Local RAG Workspace

Personal project focused on one problem: how to build a local RAG system that is inspectable, reproducible, and honest about its trade-offs.

This is not positioned as a SaaS clone or "chat with docs" product. It is a full-stack engineering project that demonstrates document ingestion, structure-aware chunking, hybrid retrieval, reranking, grounded generation, streaming UX, source attribution, observability, and lightweight evaluation running entirely on local infrastructure.

Screenshots

What This Project Demonstrates

Full local RAG stack using FastAPI, Next.js, Ollama, ChromaDB, LangChain, SQLite, and Zustand
Structure-aware ingestion for PDF, TXT, and Markdown instead of fixed-size splitting only
Dense retrieval baseline with optional BM25 lexical retrieval and Reciprocal Rank Fusion
Optional post-retrieval reranking to improve final chunk ordering
Grounded prompt construction with explicit evidence formatting
Streaming answers with source references and debug metadata exposed to the UI
Structured observability for retrieval, reranking, prompt building, and generation
Lightweight offline evaluation harness for retrieval recall and answer correctness

Why I Built It

Most RAG demos stop at "upload a file and ask a question." I wanted a project that was more useful in interviews and more realistic as an engineering artifact:

the backend should separate ingestion from chat serving
retrieval decisions should be visible and measurable
the frontend should show how an answer was built, not just render text
the whole system should run locally so infrastructure, latency, and quality trade-offs stay visible

The result is a portfolio project about system design, not just model integration.

Architecture

Upload flow
  Next.js
    -> POST /documents/upload
    -> save raw file to local storage
    -> create upload job in SQLite
    -> enqueue background indexing task
    -> load + segment document
    -> structure-aware chunking
    -> embed with Ollama
    -> store chunks in ChromaDB
    -> register document metadata

Question flow
  Next.js
    -> POST /chat or /chat/stream
    -> retrieve dense or hybrid candidates
    -> optional reranking
    -> build grounded prompt
    -> generate with Ollama
    -> stream tokens + sources + debug info
    -> persist chat history in SQLite

Technical Highlights

1. Structure-aware chunking

The ingestion pipeline first segments documents by structure, then applies recursive splitting to stay within chunk limits.

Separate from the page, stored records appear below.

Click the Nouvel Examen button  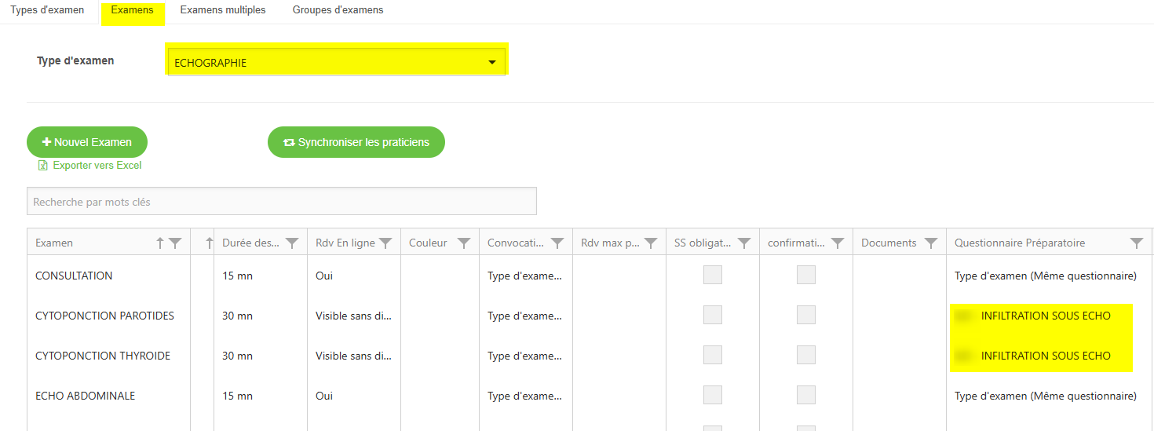point(87,142)

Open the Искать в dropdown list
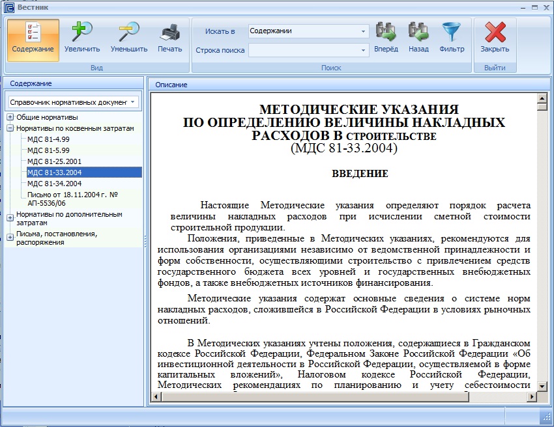[363, 31]
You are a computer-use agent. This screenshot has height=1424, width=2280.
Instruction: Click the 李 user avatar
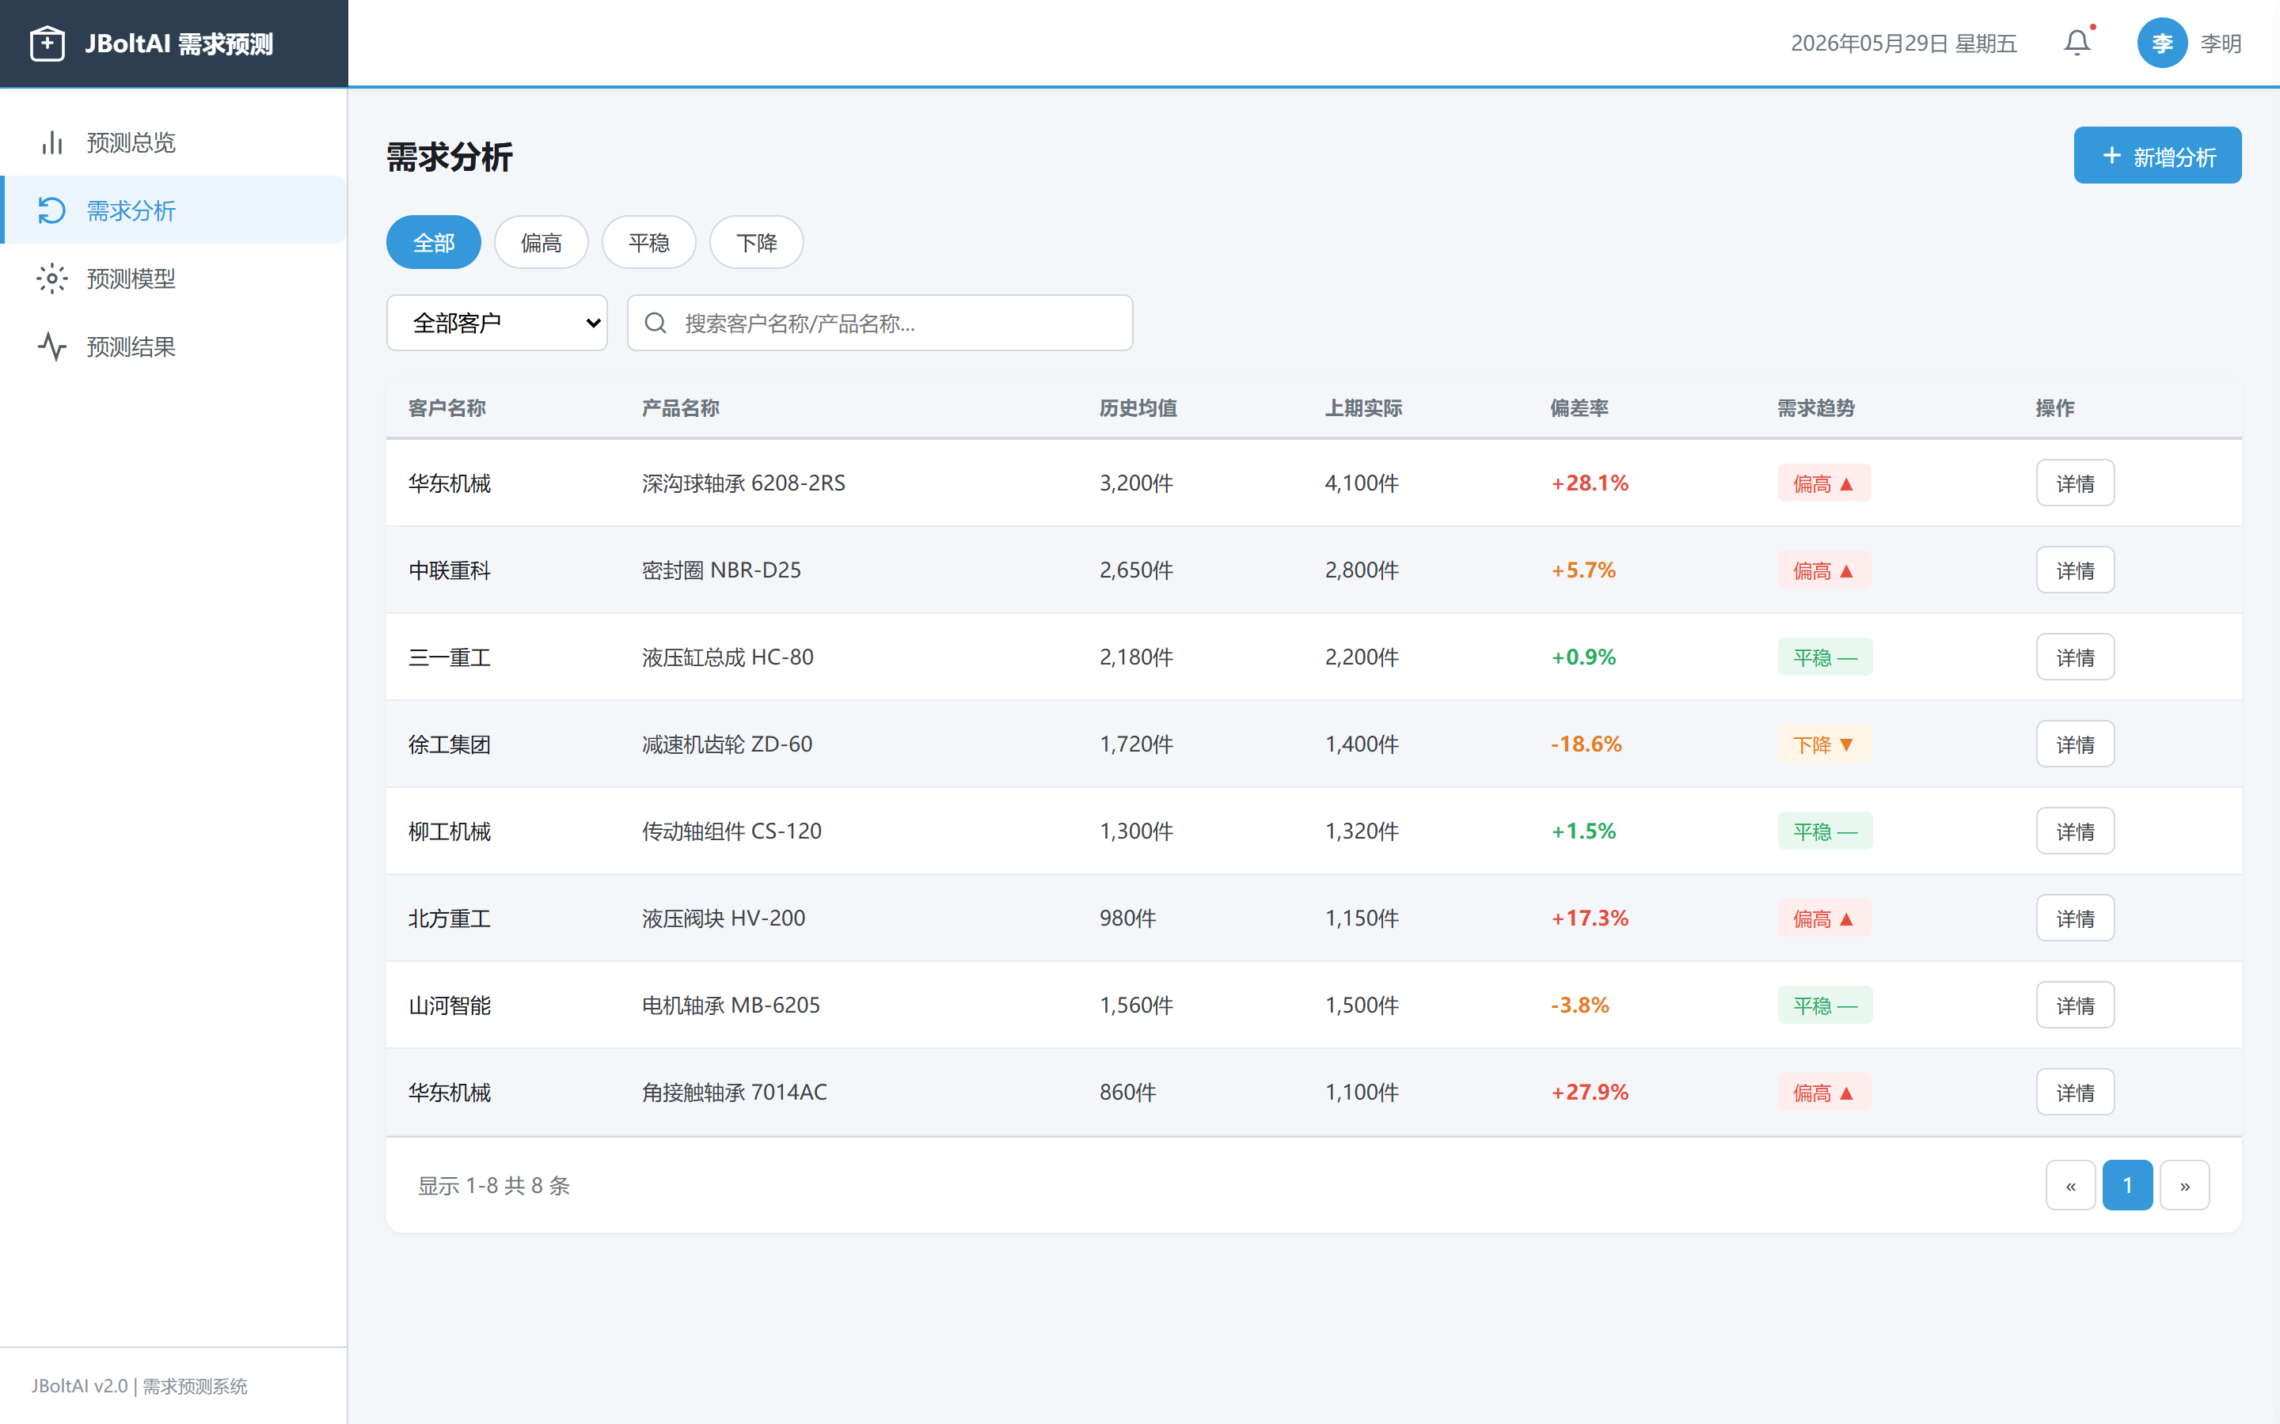click(2162, 43)
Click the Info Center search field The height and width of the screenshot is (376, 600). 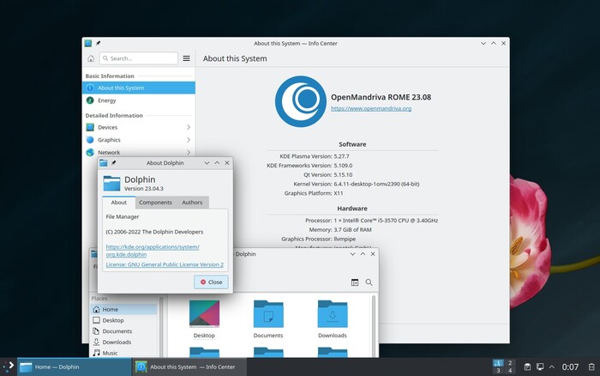(139, 58)
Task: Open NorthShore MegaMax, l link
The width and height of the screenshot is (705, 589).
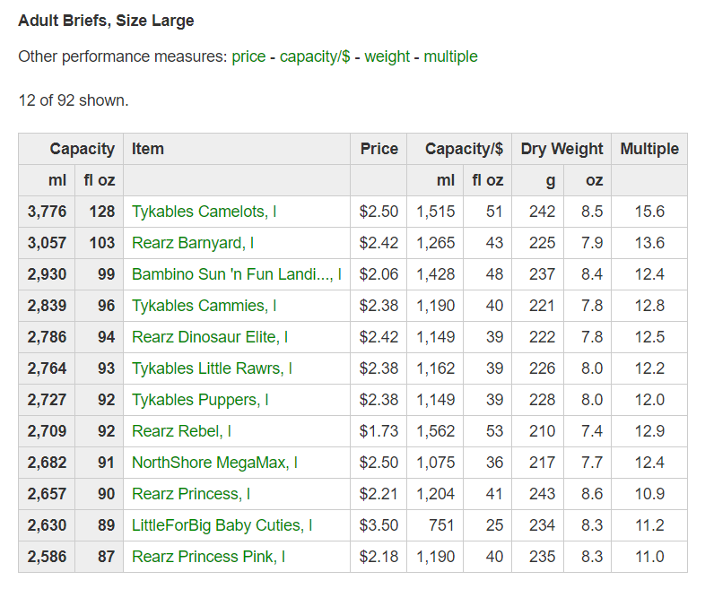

Markdown is split by heading hierarchy
PDFs preserve page numbers and detect heading-like lines heuristically
chunks carry section_title, section_path, and page metadata

This improves both retrieval quality and source attribution compared with pure fixed-size chunking.

2. Hybrid retrieval

Dense similarity search is still the baseline, but the system can optionally add local BM25 keyword search.

dense search catches semantic matches
BM25 helps with filenames, identifiers, exact terms, and version-like strings
results are merged with Reciprocal Rank Fusion

This makes the retrieval pipeline more realistic than a dense-only demo while keeping everything local and lightweight.

3. Optional reranking

After retrieval, the system can rerank the top candidates with a lightweight local scoring function.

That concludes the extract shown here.